I have been spending a lot of time lately analyzing regression and related factors. As my stock market model creeps toward the realm of artificial intelligence, making decisions based on related data sets, the biggest decision as a programmer / data scientist is, how do I know a coorelation between data is predictive vs. just a coincidence?
So if you are reading this post to try to find the answer to that question, you can stop reading now, because I have nothing for you. Right now I am just using my gut (Feeding a computer datasets is probably a lot like parenting – only tell your children the things they need to know, don’t confuse them with too much data as they build their moral compass).

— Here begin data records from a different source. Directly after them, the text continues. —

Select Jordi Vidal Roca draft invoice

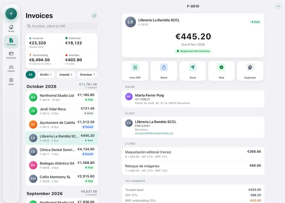(62, 111)
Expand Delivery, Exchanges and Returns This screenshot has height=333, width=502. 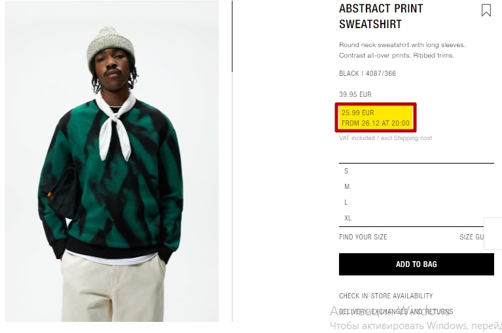tap(396, 311)
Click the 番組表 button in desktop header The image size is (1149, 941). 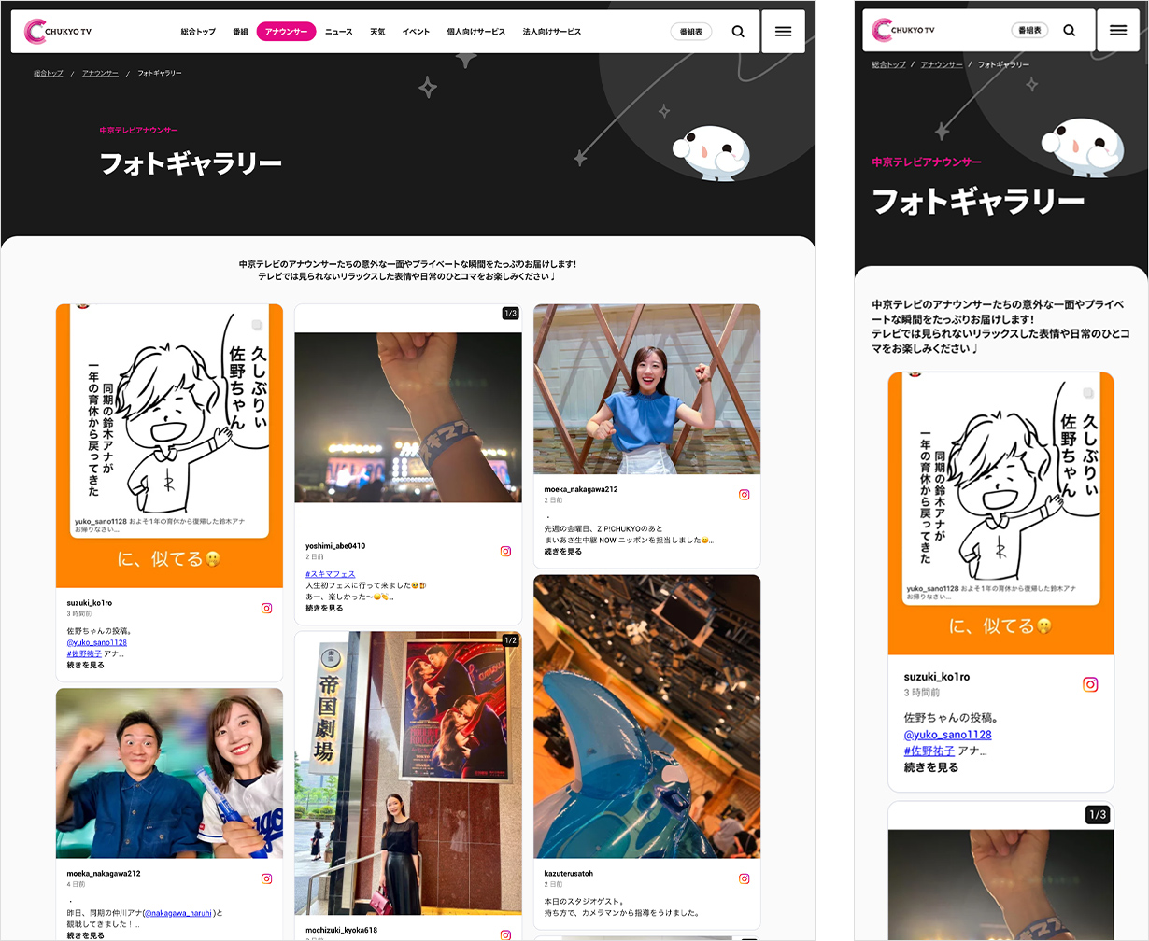(x=690, y=32)
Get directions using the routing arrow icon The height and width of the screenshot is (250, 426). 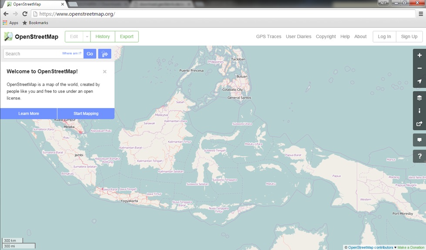coord(104,53)
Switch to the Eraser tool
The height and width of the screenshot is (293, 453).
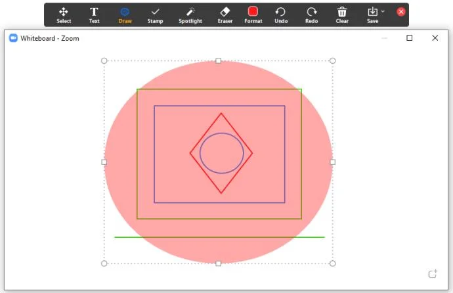coord(225,15)
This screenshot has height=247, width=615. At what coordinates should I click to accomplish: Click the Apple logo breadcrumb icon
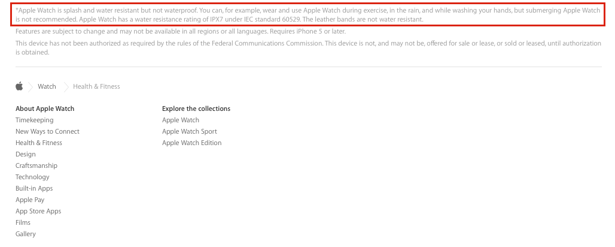pyautogui.click(x=19, y=86)
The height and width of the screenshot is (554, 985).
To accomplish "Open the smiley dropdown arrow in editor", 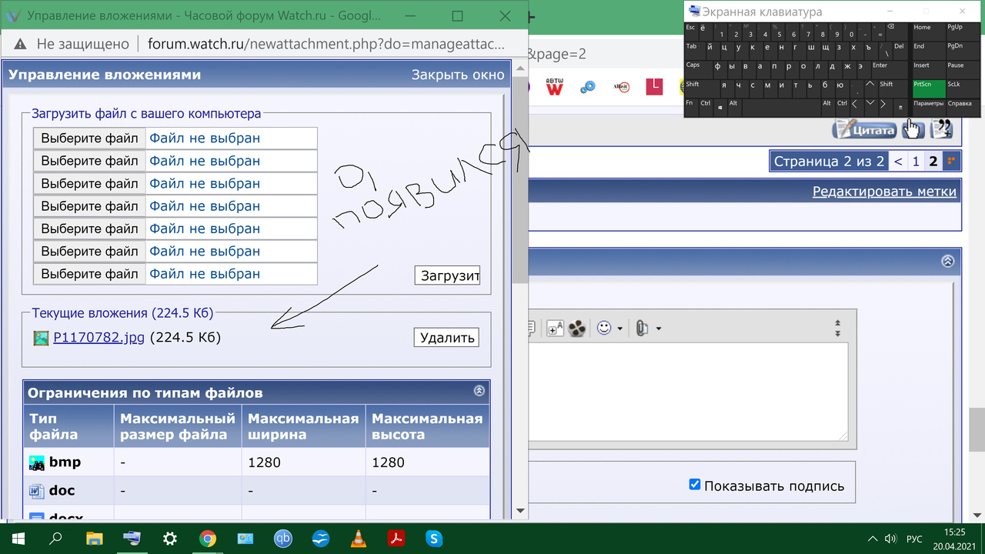I will pyautogui.click(x=619, y=329).
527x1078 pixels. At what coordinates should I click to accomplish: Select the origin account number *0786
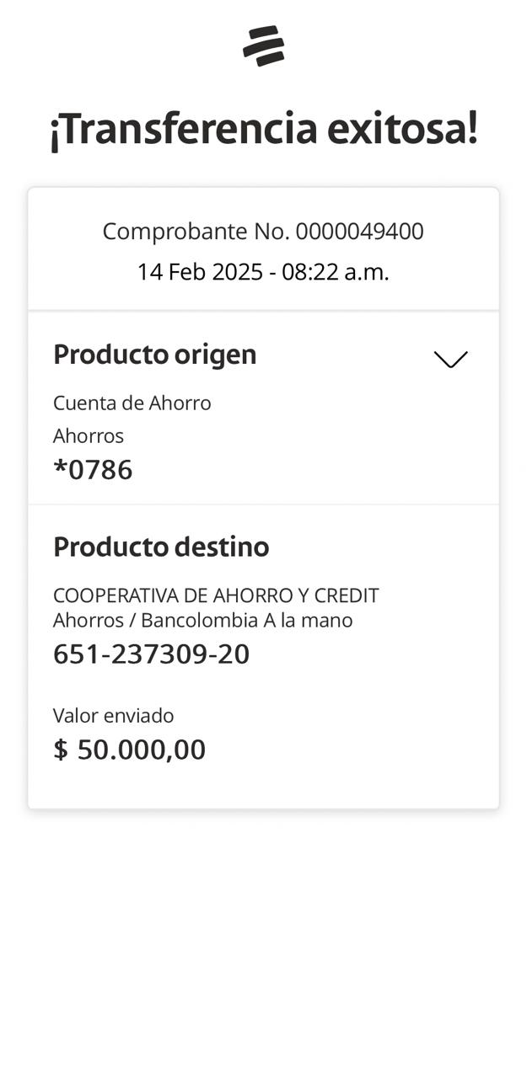coord(93,469)
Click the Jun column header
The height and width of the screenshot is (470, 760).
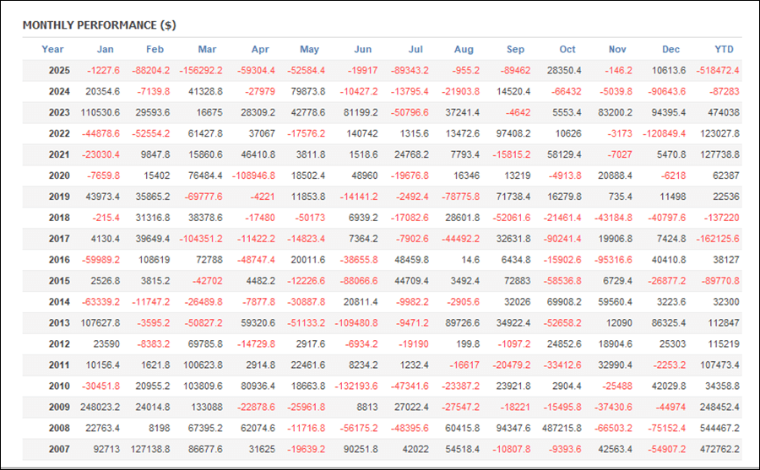pos(362,49)
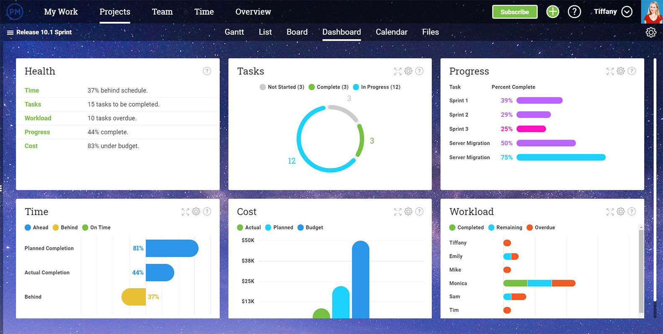Open the Progress widget settings gear

(x=621, y=71)
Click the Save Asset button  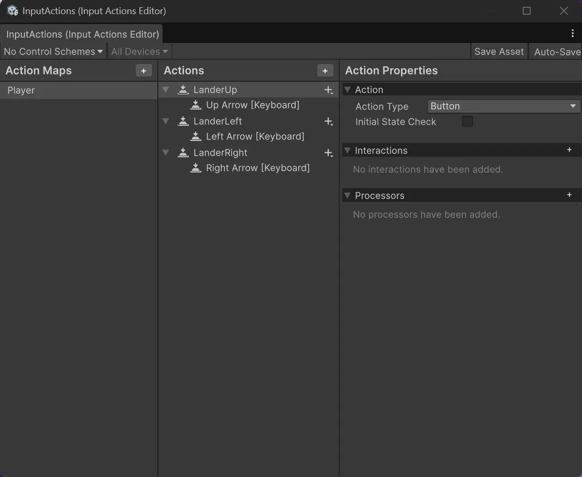point(499,51)
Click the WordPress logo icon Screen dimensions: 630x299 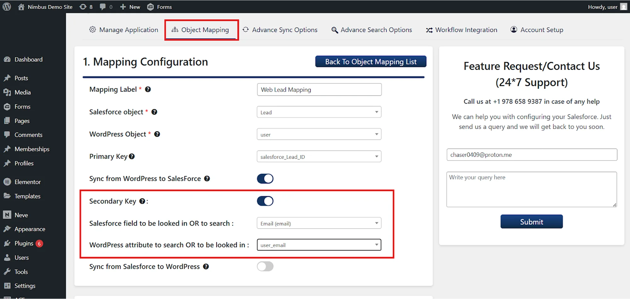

Anyway, as I think about all these issues, every time I think I find a meaningful correlation, I think back to the Super Bowl Indicator. Are you looking for a sure-fire predictor of stock market performance as measured by the S&P 500, with a track record of being correct 80% of the time in last 50 years?
Then maybe your strategy should be if an AFC team wins the Super Bowl, go all in. If the NFC wins, take all your savings out of the market. Of course I am not serious, but it is curious that this is one of the best predictors out there. Since the year 2000, it has a 66% accuracy
I bring this up because this is a great example of the problem faced by software developers/data scientists such as myself. As artificial intelligence drives more and more software in our world, we will expose new flaws in the software development process. The programmer’s dilemma will be to decide what data to expose to the computer to help it make decisions. Intelligence (either artificial or human) is built up off experience and/or data available. If I just built my stock model off the Super Bowl indicator, rather than looking at other technical or fundamental factors, I would have easily outperformed myself and just about every other financial advisor out there. Maybe I should spend more time trying to justify that it is a meaningful coorelation, rather than just a coincidence. As of this writing, I still can’t do it, and I am ignoring it.
So don’t consider this post investment advice, just a thought about how machines will be making decisions in the future, and the flaws that will be programmed in to future software based on the decision by the programmer about what data is meaningful. There will be some mistakes made.
And if you see an investment adviser who touts an 80% success rate over the last 40 years, ask him or her if they know who won the Super Bowl last year.